As Martin Luther would remind us, we are simultaneously saint and sinner. We have sinned against God and against one another, probably today. But Micah, prophet of God, says to go forward, treating one another justly, kindly, and with humility. It’s a new day.

Yesterday morning, I saw on Facebook a photo of an ELCA colleague of mine, Sylvia, wearing a clerical collar and holding up a sign that says “Love, not Hate” and she’s standing next to a woman with a sign that says “do justly, love kindness.” They’re at a protest outside a Donald Trump event on the campus of Lenoir-Rhyne University, an ELCA college in Hickory, NC. They and hundreds of other Lutherans and people of faith gathered to sing hymns, and to pray, and remind us all--like this text from Micah does--of our simple responsibilities.

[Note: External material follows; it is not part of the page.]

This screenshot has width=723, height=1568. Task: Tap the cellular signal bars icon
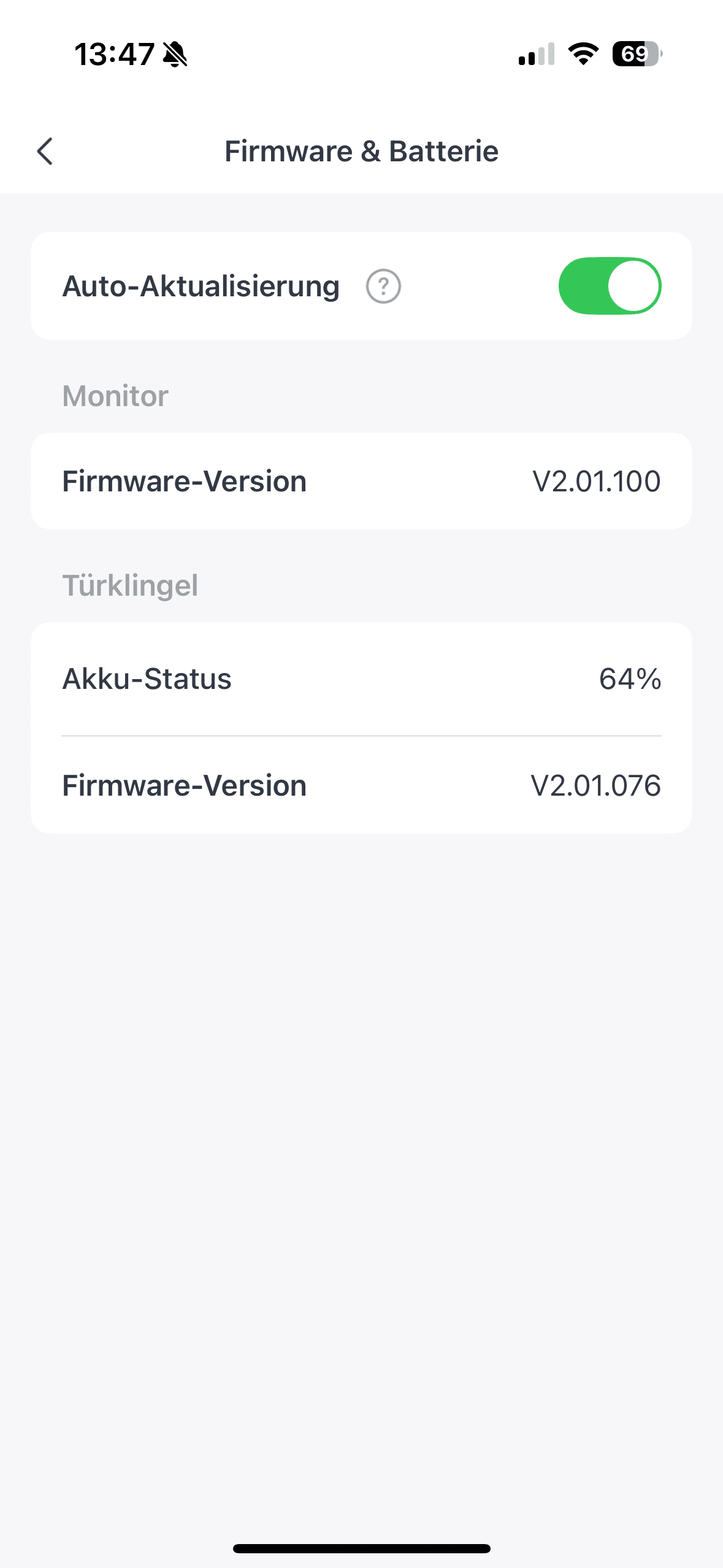click(x=537, y=54)
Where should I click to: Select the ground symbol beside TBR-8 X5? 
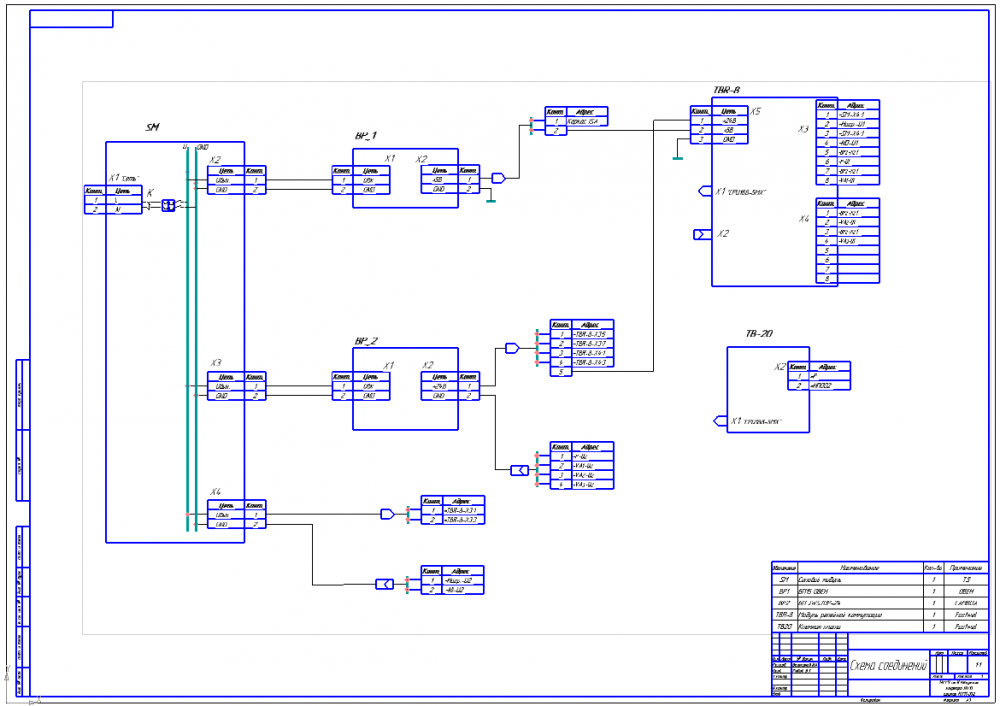click(x=678, y=154)
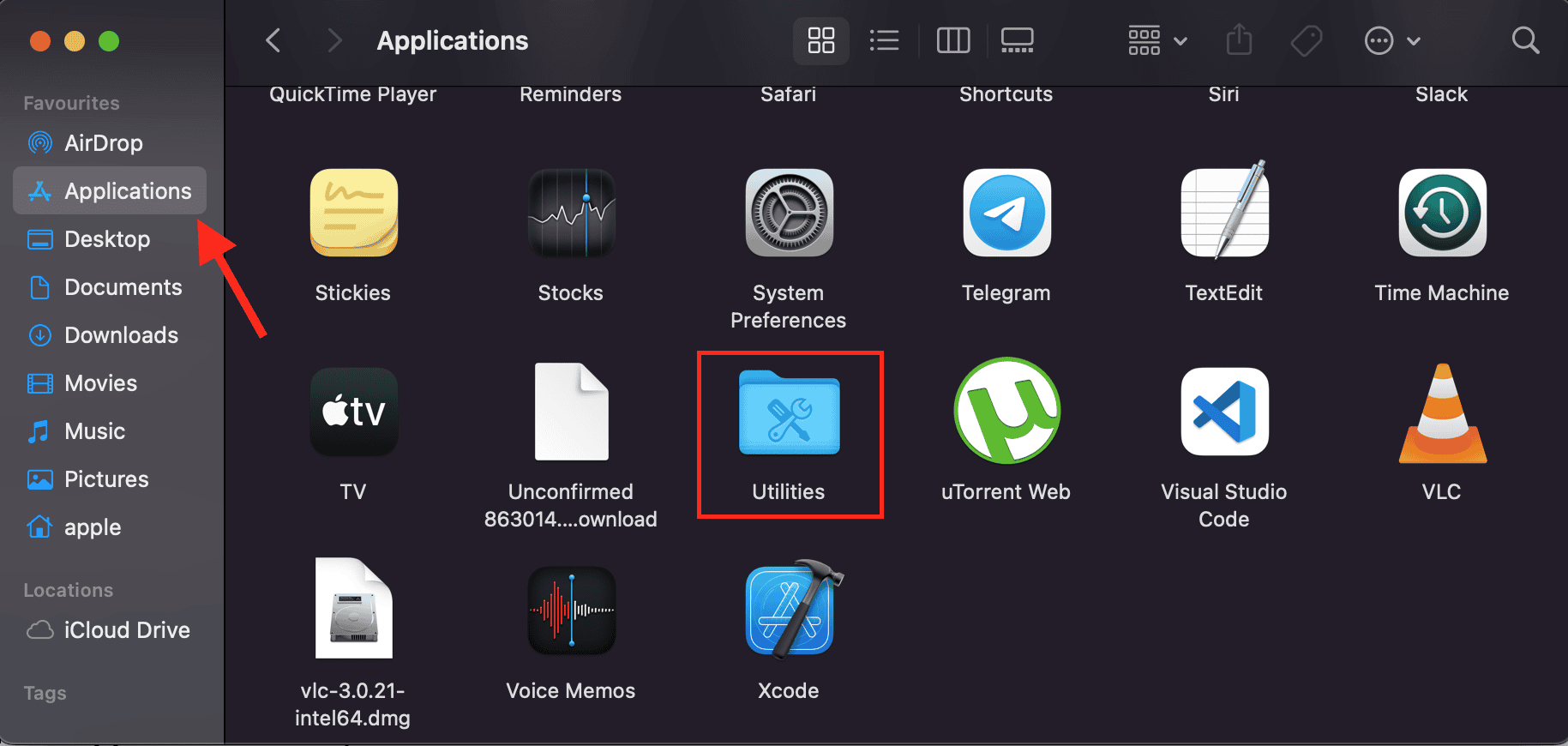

Inside the event, a Christian minister spoke in advance of the candidate, calling out Democratic Socialist candidate Bernie Sanders’ Jewish identity. He said that Senator Sanders “gotta meet Jesus” and “gotta get saved.” [1] This is not okay.

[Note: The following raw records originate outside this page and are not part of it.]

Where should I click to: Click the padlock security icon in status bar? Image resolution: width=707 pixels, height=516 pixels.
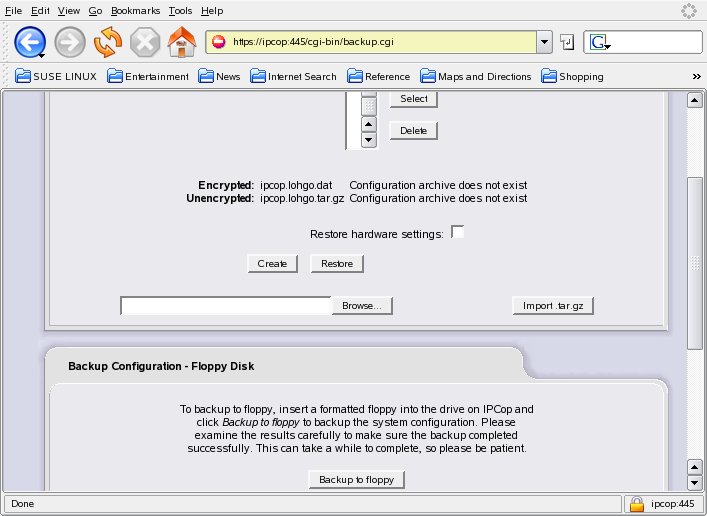tap(636, 504)
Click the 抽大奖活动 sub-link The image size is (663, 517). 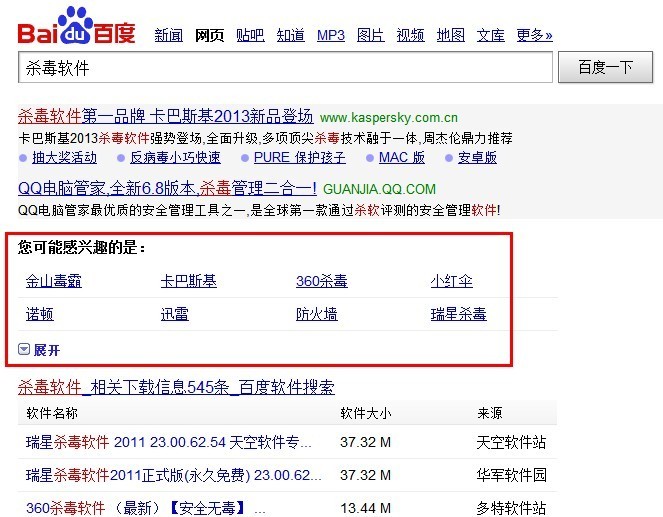point(64,157)
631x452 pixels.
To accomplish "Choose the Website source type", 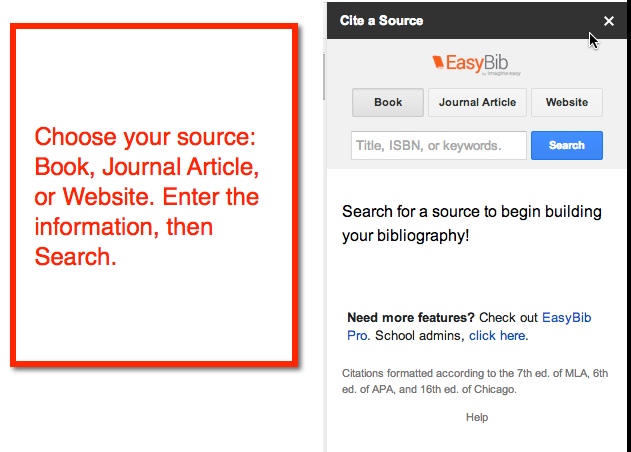I will [566, 102].
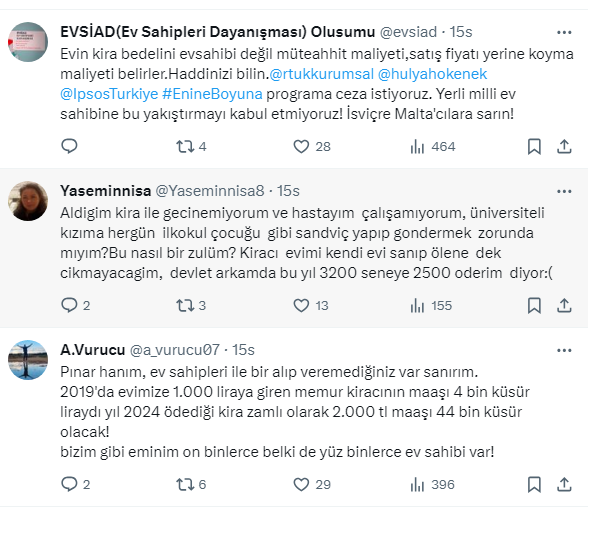609x537 pixels.
Task: Like A.Vurucu's tweet
Action: click(x=301, y=484)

We cannot, ever, disparage our sisters and brothers of the Book--Jews or Muslims--for their different relationships to the God we know.

We cannot, like many preachers have done and will do, use this Micah text or texts like it to disparage our Jewish sisters and brothers.

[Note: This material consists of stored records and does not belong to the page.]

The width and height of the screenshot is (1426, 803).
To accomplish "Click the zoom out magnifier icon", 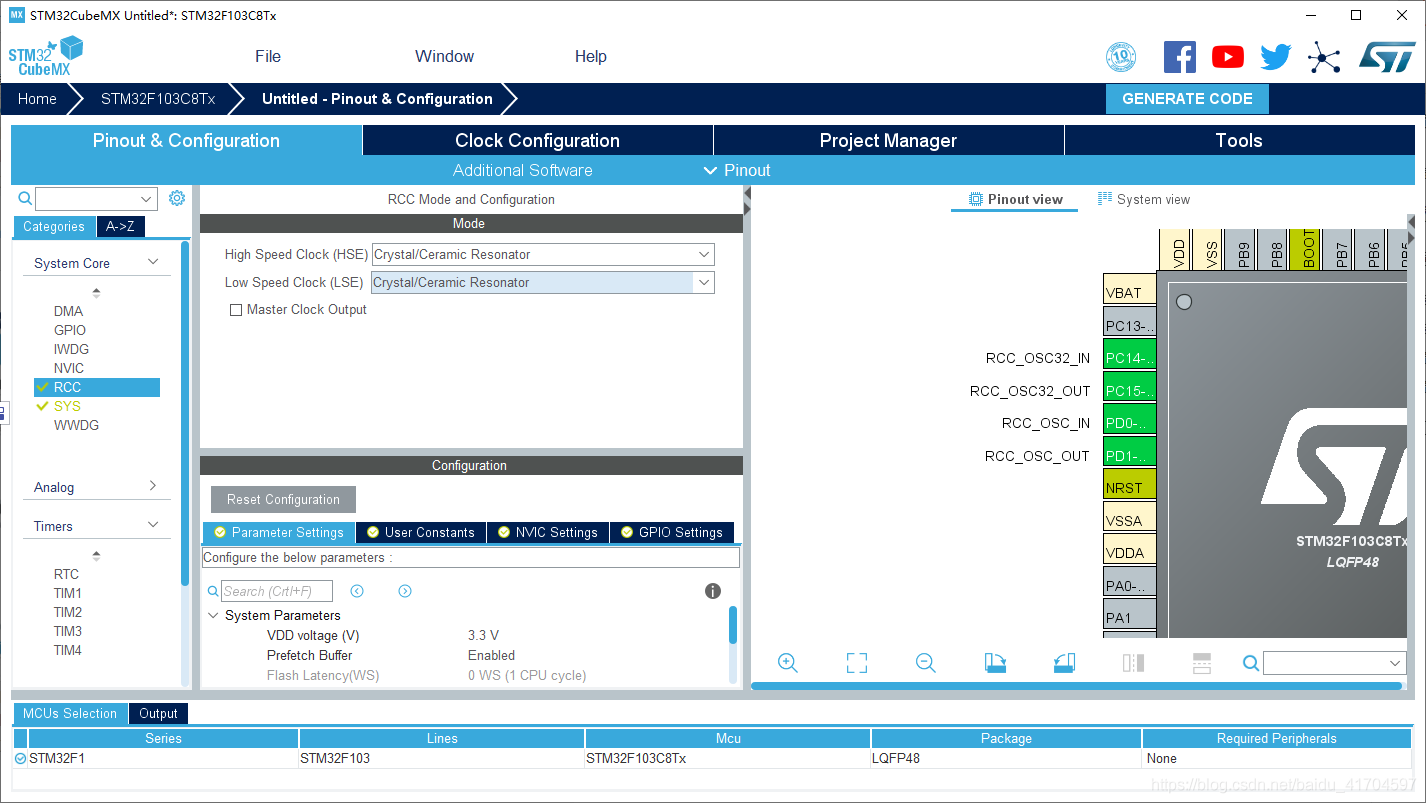I will tap(925, 663).
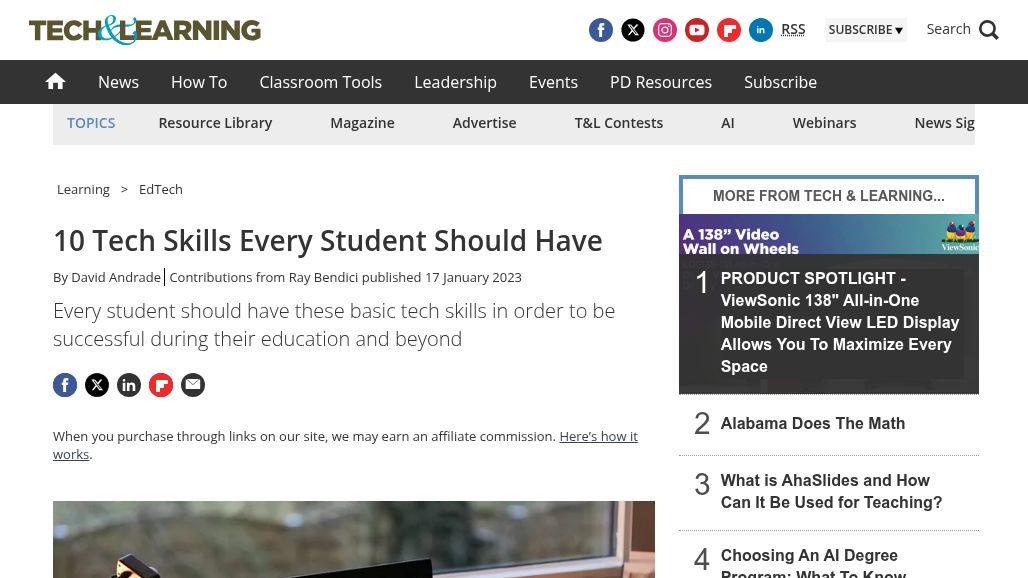This screenshot has width=1028, height=578.
Task: Share the article on X below the headline
Action: [x=97, y=385]
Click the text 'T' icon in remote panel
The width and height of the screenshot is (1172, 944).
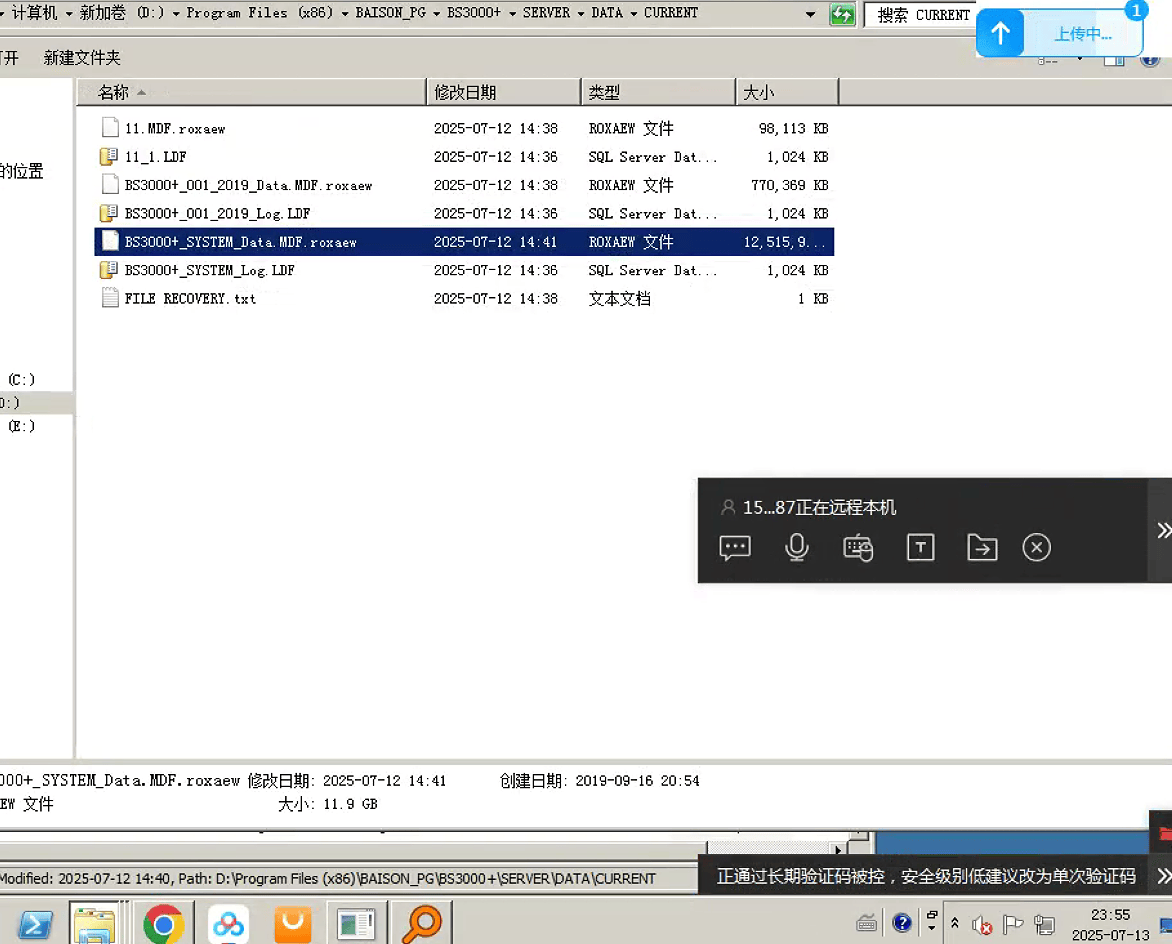pyautogui.click(x=920, y=547)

We cannot read texts like this and claim superiority over their covenant, over their sacrificial history.

Jesus the Christ told us that he came not to abolish the law but to fulfill it. We have a tendency to erase the entirety of the Mosaic tradition by lumping it all under animal sacrifice and considering ourselves far too sophisticated for such a thing. We have a new covenant, after all, that does not demand such activity.

In our modern expression of Christianity, even if we are going to ignore most of Jewish Law, we are not free to ignore the History and the Prophets. Here, Micah tells us exactly what activity God still demands.

Do justice. Love kindness. Walk humbly.

It is our right as Americans to speak freely in public. It is our responsibility as Christians to speak freely and boldly in public against bigotry and hatemongering, wherever we hear it. As we do justice, as we love kindness, as we walk humbly, we must act when our words are unjust, unkind, unhumble. We must.

In this season of Lent, Christians have been reflecting, thinking, reading, praying, fasting. We have tried to look at ourselves through different eyes, considering our shortcomings and working to reorient ourselves toward God.

I’ve endeavored, these 40 days, to consider the spiritual discipline of joy. I’ve been working hard at enjoying myself. You heard that right. Like I told the LEVNeers this Monday, anything can be a spiritual practice if you put your spirit into it. The reason I made this choice this year is because I spent the first several weeks of 2016 in a near constant state of lament. The world is a mess. It is so easy to look at the morning’s headlines and crawl right back into bed.

Consider these, which I read just this morning:

  • “White House announces new North Korea sanctions”
  • “Mitch McConnell says he'll continue to refuse to support any SCOTUS nominee President Obama puts forward”
  • “Zika mosquitos may spread to New York and LA this summer”
  • “FIFA admits to accepting bribes for World Cup hosting”
  • “Over one million refugees have entered Greece since 2015”
  • “Two suicide bombers kill 22 near Boko Haram stronghold in Nigeria”

Let’s take a deep breath.

In the interest of not ignoring and, in fact, diving deeper into the traditions of our Jewish roots, I present to you my favorite commentary on Micah 6:8. The Talmud says: “Do not be daunted by the enormity of the world’s grief. Do justly, now. Love mercy, now. Walk humbly, now. You are not obligated to complete the work, but neither are you free to abandon it.”

That’s the key, my friends. It is not that we need to pretend that the world is perfect. The rabbis who wrote the Talmud acknowledge that the world’s grief is enormous. And they wrote it more than 1500 years ago, during which time the world’s grief has only grown. The acknowledgment of the grief, the lament, is not the end, either. We are called to act.

Do justly, now. Love mercy, now. Walk humbly, now.